In April 2016, the FASB issued ASU No. 2016-10, “Revenue from Contracts with Customers: Identifying Performance Obligations and Licensing” (topic 606). In March 2016, the FASB issued ASU No. 2016-08, “Revenue from Contracts with Customers: Principal versus Agent Considerations (Reporting Revenue Gross verses Net)” (topic 606). These amendments provide additional clarification and implementation guidance on the previously issued ASU 2014-09, “Revenue from Contracts with Customers”. The amendments in ASU 2016-10 provide clarifying guidance on materiality of performance obligations; evaluating distinct performance obligations; treatment of shipping and handling costs; and determining whether an entity's promise to grant a license provides a customer with either a right to use an entity's intellectual property or a right to access an entity's intellectual property. The amendments in ASU 2016-08 clarify how an entity should identify the specified good or service for the principal versus agent evaluation and how it should apply the control principle to certain types of arrangements. The adoption of ASU 2016-10 and ASU 2016-08 is to coincide with an entity's adoption of ASU 2014-09, which we intend to adopt for interim and annual reporting periods beginning after December 15, 2017. The Company is currently evaluating the impact of the new standard.

In April 2016, the FASB issued ASU No. 2016-09, “Compensation – Stock Compensation” (topic 718). The FASB issued this update to improve the accounting for employee share-based payments and affect all organizations that issue share-based payment awards to their employees. Several aspects of the accounting for share-based payment award transactions are simplified, including: (a) income tax consequences; (b) classification of awards as either equity or liabilities; and (c) classification on the statement of cash flows. The updated guidance is effective for annual periods beginning after December 15, 2016, including interim periods within those fiscal years. Early adoption of the update is permitted. The Company is currently evaluating the impact of the new standard.
 
The Company does not expect the adoption of any recently issued accounting pronouncements to have a significant impact on its financial position, results of operations, or cash flows.

Management does not believe that any other recently issued, but not yet effective accounting pronouncements, if adopted, would have a material effect on the accompanying consolidated financial statements.

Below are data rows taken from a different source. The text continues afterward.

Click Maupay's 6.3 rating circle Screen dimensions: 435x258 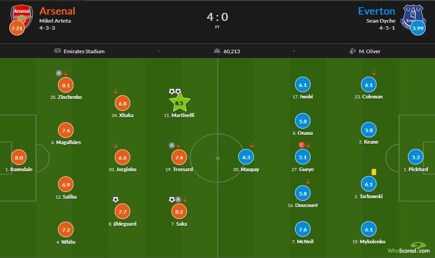point(246,157)
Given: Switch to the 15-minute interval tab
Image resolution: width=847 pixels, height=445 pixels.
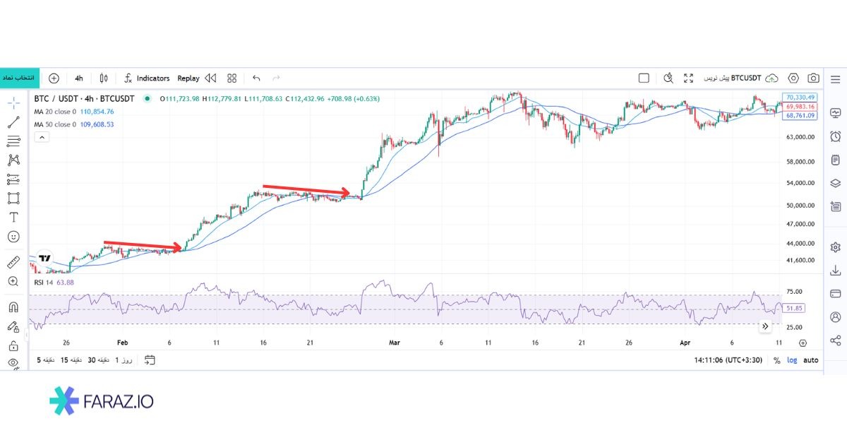Looking at the screenshot, I should pyautogui.click(x=71, y=360).
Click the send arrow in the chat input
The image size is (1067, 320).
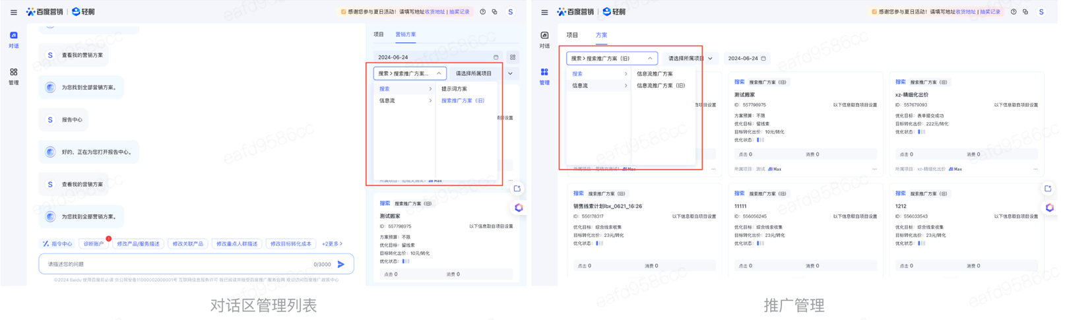(341, 265)
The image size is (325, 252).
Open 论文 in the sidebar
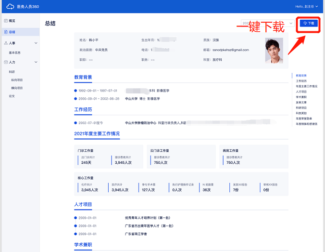coord(12,96)
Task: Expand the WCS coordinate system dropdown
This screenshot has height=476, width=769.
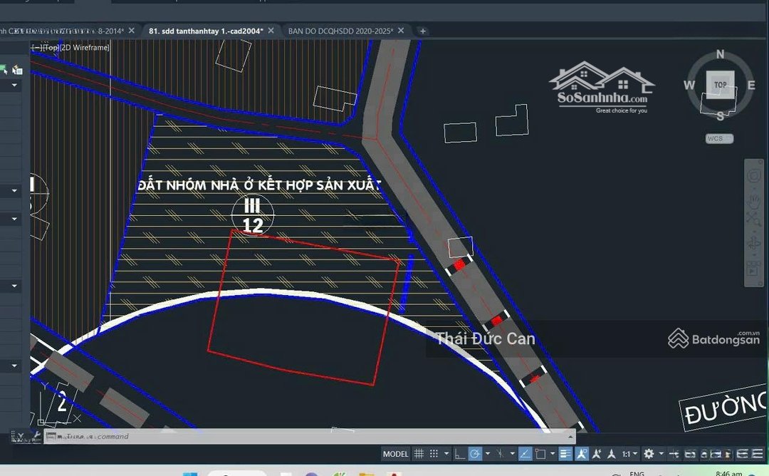Action: [x=720, y=138]
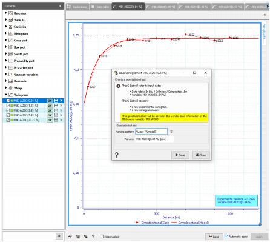Click the Close button in the dialog
Screen dimensions: 270x242
click(201, 155)
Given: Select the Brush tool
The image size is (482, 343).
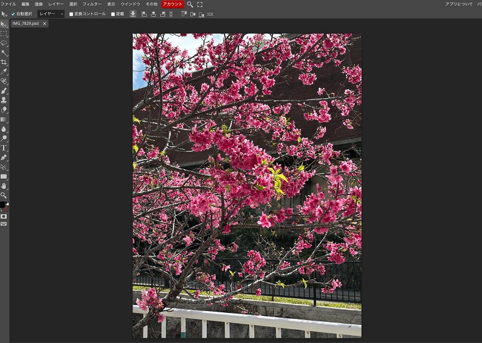Looking at the screenshot, I should pos(4,91).
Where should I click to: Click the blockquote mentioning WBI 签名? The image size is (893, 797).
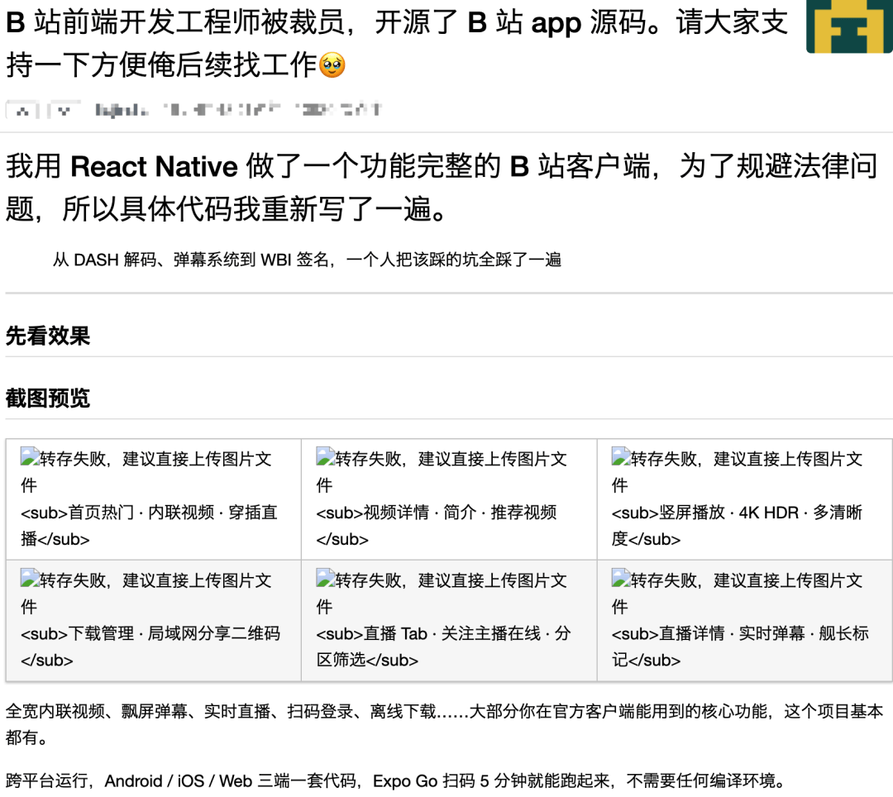click(x=306, y=260)
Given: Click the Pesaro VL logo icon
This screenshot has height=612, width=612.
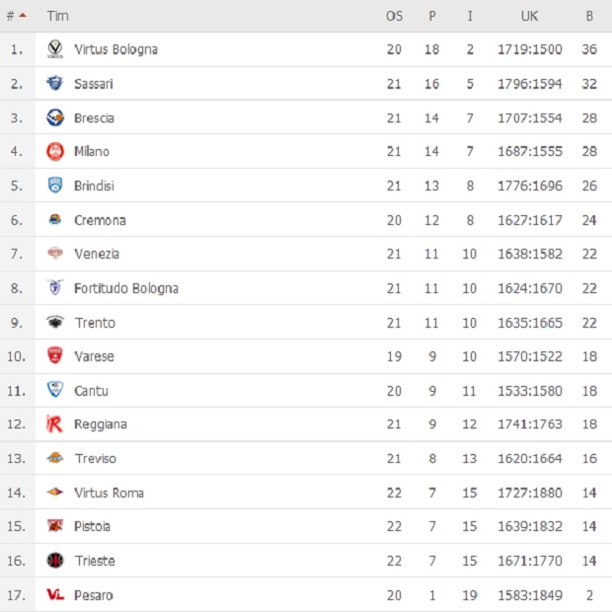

ITEM 7A. QUANTITATIVE AND QUANTITATIVE DISCLOSURES ABOUT MARKET RISK
 
Not applicable
 
ITEM 8. FINANCIAL STATEMENTS AND SUPPLEMENTARY DATA
 
Reference is made to pages F-1 through F-24 comprising a portion of this annual report on Form 10-K.
 
ITEM 9. CHANGES IN AND DISAGREEMENTS WITH ACCOUNTANTS ON ACCOUNTING AND FINANCIAL DISCLOSURE
 
None.
 
ITEM 9A. CONTROLS AND PROCEDURES TO DISCUSS
 
We maintain disclosure controls and procedures that are designed to ensure that information required to be disclosed in our reports filed pursuant to the Securities Exchange Act of 1934, as amended (the “Exchange Act”), is recorded, processed, summarized and reported within the time periods specified in the SEC’s rules and forms, and that such information is accumulated and communicated to our Chief Executive Officer and Chief Financial Officer to allow timely decisions regarding required disclosure. Our management, including our Chief Executive Officer and Chief Financial Officer, conducted an evaluation of the effectiveness of our disclosure controls and procedures, as defined under Exchange Act Rule 13a-15(e), as of April 30, 2016. Based upon that evaluation, our Chief Executive Officer and Chief Financial Officer have concluded that our disclosure controls and procedures were not effective as of April 30, 2016 due to a material weakness in our internal control over financial reporting, as discussed below.
 
 
Management’s Annual Report on Internal Control over Financial Reporting
 
Our management is responsible for establishing and maintaining adequate internal control over financial reporting as required under applicable United States securities regulatory requirements. Internal control over financial reporting is defined in Rule 13a-15(f) or 15d-15(f) promulgated under the Exchange Act as a process designed by, or under the supervision of, the company’s chief executive and chief financial officers and effected by the company’s board of directors, management and other personnel, to provide reasonable assurance regarding the reliability of financial reporting and the preparation of financial statements for external purposes in accordance with generally accepted accounting principles and includes those policies and procedures that: 
 
 
pertain to the maintenance of records that in reasonable detail accurately and fairly reflect the transactions and dispositions of the assets of the company;
     
 
provide reasonable assurance that transactions are recorded as necessary to permit preparation of financial statements in accordance with generally accepted accounting principles, and that receipts and expenditures of the company are being made only in accordance with authorizations of management and directors of the company; and
     
 
provide reasonable assurance regarding prevention or timely detection of unauthorized acquisition, use of disposition of the company’s assets that could have a material effect on the financial statements.
 
Because of its inherent limitations, internal control over financial reporting may not prevent or detect all misstatements. A system of internal controls can provide only reasonable, not absolute, assurance that the objectives of the control system are met, no matter how well the system is conceived or operated. Projections of any evaluation of effectiveness to future periods are subject to the risk that controls may become inadequate because of changes in conditions, or that the degree of compliance with the policies or procedures may deteriorate. 
 
Our management assessed the effectiveness of our internal control over financial reporting as of April 30, 2016. In making this assessment, our management used the criteria set forth by the Committee of Sponsoring Organizations of the Treadway Commission (“COSO”) in 2013 in Internal Control Integrated Framework. Based on that evaluation under this framework, our management concluded that as of April 30, 2016, our internal control over financial reporting was not effective because of the following material weaknesses in our internal control over financial reporting:
 
 
Due to our small number of employees and resources, we have limited segregation of duties, as a result of which there is insufficient independent review of duties performed.
     
 
As a result of the limited number of accounting personnel, we rely on outside consultants for the preparation of our financial reports, including financial statements and management discussion and analysis, which could lead to overlooking items requiring disclosure.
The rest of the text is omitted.